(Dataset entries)

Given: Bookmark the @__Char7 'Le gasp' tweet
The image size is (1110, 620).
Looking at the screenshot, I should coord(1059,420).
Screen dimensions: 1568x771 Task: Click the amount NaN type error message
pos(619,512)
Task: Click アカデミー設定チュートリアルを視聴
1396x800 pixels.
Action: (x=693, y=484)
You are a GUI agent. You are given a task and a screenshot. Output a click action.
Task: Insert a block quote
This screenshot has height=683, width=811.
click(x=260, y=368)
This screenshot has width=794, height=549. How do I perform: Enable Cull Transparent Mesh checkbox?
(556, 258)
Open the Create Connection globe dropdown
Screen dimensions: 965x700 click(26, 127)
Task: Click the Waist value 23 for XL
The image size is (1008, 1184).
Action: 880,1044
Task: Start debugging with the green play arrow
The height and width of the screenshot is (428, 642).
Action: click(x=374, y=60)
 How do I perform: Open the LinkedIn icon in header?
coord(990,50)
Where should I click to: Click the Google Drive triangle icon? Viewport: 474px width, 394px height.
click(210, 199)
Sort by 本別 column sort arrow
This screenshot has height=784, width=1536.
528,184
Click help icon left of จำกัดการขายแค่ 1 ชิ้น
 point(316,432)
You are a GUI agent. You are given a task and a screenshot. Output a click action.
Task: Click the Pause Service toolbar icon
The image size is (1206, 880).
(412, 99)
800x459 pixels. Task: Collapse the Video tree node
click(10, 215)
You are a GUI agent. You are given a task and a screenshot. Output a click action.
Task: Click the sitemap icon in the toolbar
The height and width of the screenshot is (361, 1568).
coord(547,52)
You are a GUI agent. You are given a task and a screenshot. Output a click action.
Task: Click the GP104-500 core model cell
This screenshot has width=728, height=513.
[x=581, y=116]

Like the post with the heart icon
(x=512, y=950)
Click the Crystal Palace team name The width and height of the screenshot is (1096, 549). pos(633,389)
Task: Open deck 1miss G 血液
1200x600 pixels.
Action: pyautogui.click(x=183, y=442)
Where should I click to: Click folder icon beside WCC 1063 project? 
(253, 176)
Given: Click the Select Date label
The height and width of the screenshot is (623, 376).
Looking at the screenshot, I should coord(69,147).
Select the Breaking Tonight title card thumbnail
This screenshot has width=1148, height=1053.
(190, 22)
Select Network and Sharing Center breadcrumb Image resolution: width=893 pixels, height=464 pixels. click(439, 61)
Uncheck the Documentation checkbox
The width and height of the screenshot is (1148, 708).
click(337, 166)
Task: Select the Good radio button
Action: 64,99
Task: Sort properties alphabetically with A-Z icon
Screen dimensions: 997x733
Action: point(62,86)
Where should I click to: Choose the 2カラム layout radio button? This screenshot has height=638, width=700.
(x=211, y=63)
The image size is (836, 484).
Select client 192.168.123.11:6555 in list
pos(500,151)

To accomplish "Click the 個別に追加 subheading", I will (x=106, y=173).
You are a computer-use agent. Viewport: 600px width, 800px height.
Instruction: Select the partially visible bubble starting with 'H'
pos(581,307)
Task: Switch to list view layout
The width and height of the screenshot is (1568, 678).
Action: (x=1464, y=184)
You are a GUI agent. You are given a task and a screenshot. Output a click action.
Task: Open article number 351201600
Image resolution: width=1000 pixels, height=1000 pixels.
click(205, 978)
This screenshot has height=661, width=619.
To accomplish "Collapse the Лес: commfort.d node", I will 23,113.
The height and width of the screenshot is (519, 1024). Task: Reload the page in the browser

→ **PROBLEM DETAILS**
What is needed is a single figure, the number of lines in the entries above that contain "accomplish".

→ **EXERCISE RESPONSE**
2